Movie of the Week – Black Narcissus

This week’s movie: Black Narcissus (1947).

Five nuns, led by Sister Clodagh, are tasked with opening a convent high within the Himalayas, but they soon find themselves overwhelmed by the beauty and exotic majesty of their surroundings.

Black Narcissus is one of the Archers’ (Michael Powell & Emeric Pressburger) four great Technicolor masterpieces (the others being: The Life and Death of Colonel Blimp, A Matter of Life and Death, and The Red Shoes). The Archers work with composer Brian Easdale, cinematographer Jack Cardiff (who won an Oscar for his work), and production designer Alfred Junge/costume designer Hein Heckroth (Junge also won an Oscar for the film) – all frequent and brilliant collaborators. The film was shot in its entirety in Britain, mostly in a studio, and yet many believe that it was shot on location in India (some even claim they recognize landmarks and places seen in the film from their travels in India), which is a testament to just how magnificent the technical and aesthetic work is on the film – it is just a stunningly beautiful piece.
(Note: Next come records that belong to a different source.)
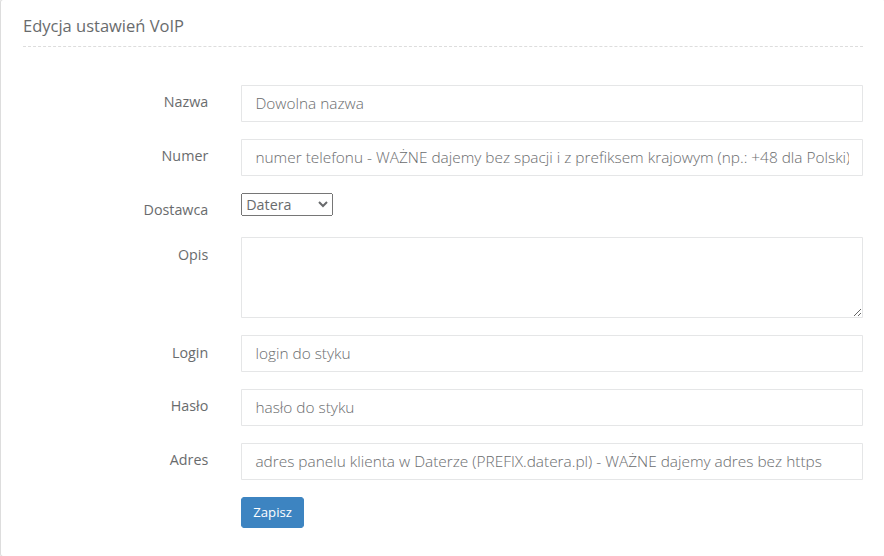Image resolution: width=884 pixels, height=556 pixels.
Task: Click the Opis label text
Action: click(193, 255)
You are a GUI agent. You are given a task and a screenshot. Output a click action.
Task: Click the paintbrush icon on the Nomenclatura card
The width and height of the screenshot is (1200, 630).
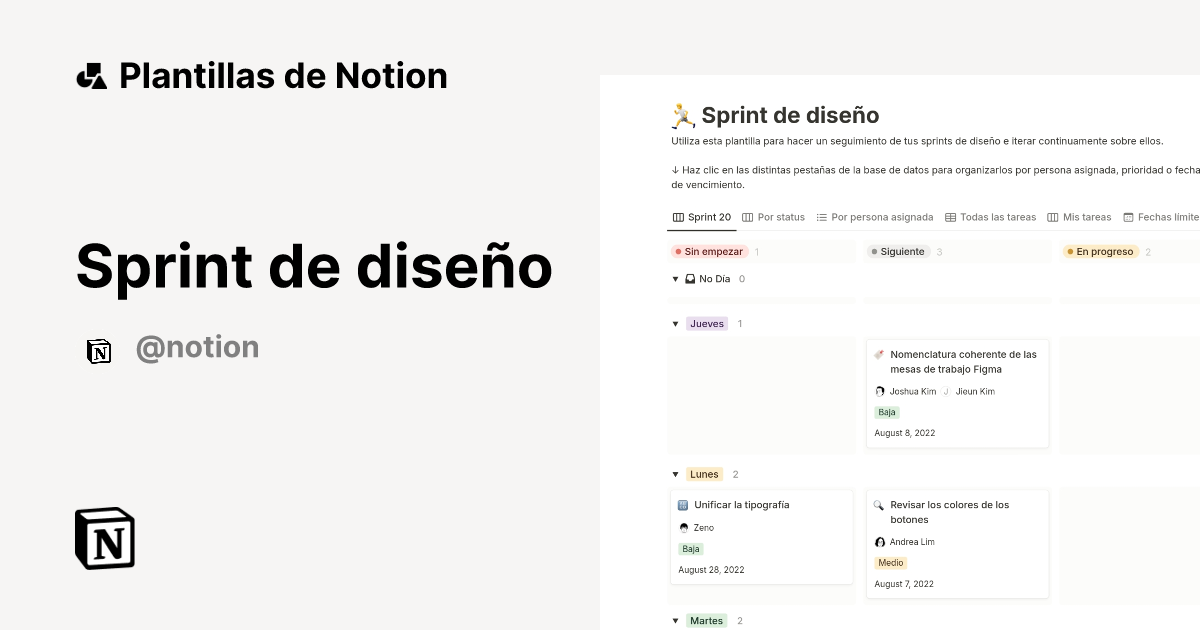tap(881, 354)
The film stars Deborah Kerr (and she is wonderful) and features very strong work from its entire supporting cast, namely Kathleen Byron (who creates one of cinema’s most astounding villains), Sabu, David Farrar, and Jean Simmons.
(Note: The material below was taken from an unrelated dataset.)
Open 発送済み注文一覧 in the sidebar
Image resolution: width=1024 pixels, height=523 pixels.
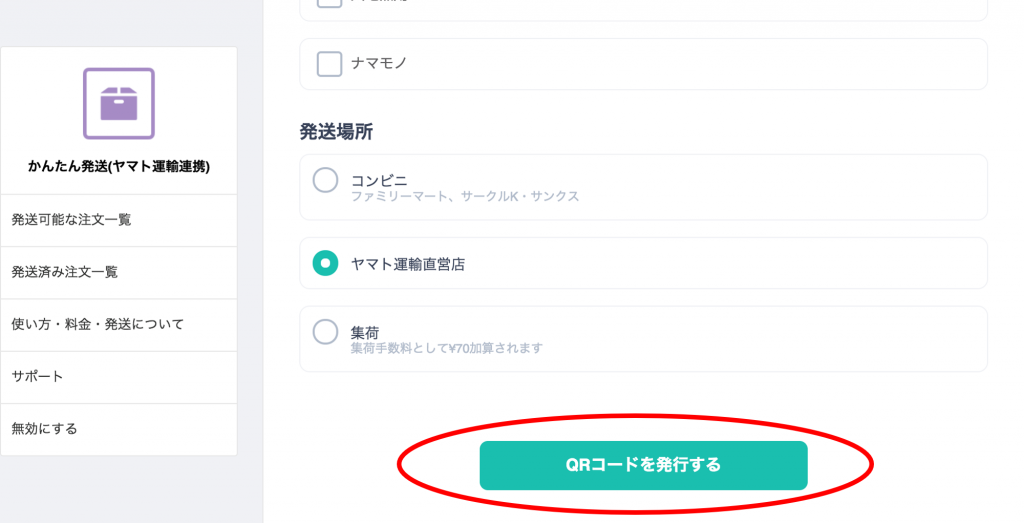click(x=119, y=272)
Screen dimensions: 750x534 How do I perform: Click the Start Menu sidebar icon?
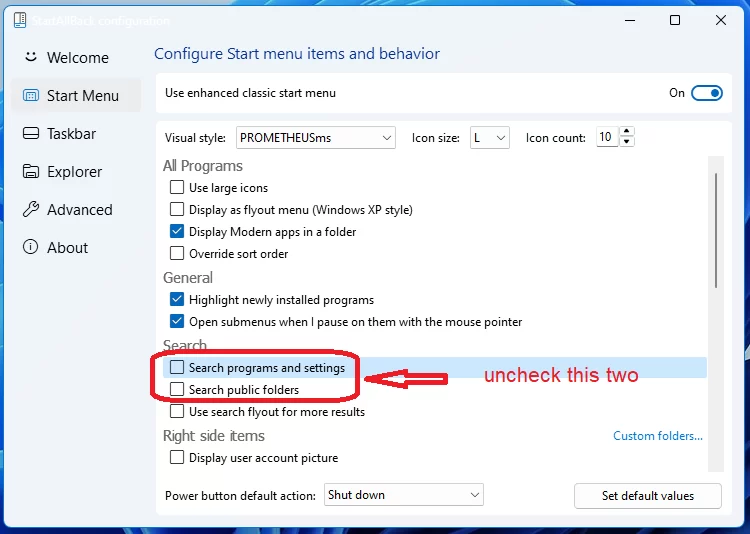(x=31, y=96)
Black Narcissus was my introduction to the Archers, and it changed everything. Their films during the 1940s are aesthetically enchanting, highly compelling, and purposely and poignantly written (especially their four Technicolor outings). It is my opinion that their work during the 1940s in terms of the overall quality of a body of work is unequalled by any other filmmaker during a decade in film history (though, one can argue Alfred Hitchcock’s 1950s, Akira Kurosawa’s 1950s, Francis Ford Coppola’s 1970s, and maybe even Christopher Nolan’s 2000s). They are among my personal top five directors of all-time. Getting back to the film, it is both a brilliant character drama about repressed emotions (specifically sexuality and desire) and a tense thriller as good as any in the genre. It is one of the best films ever made and one that should not be missed.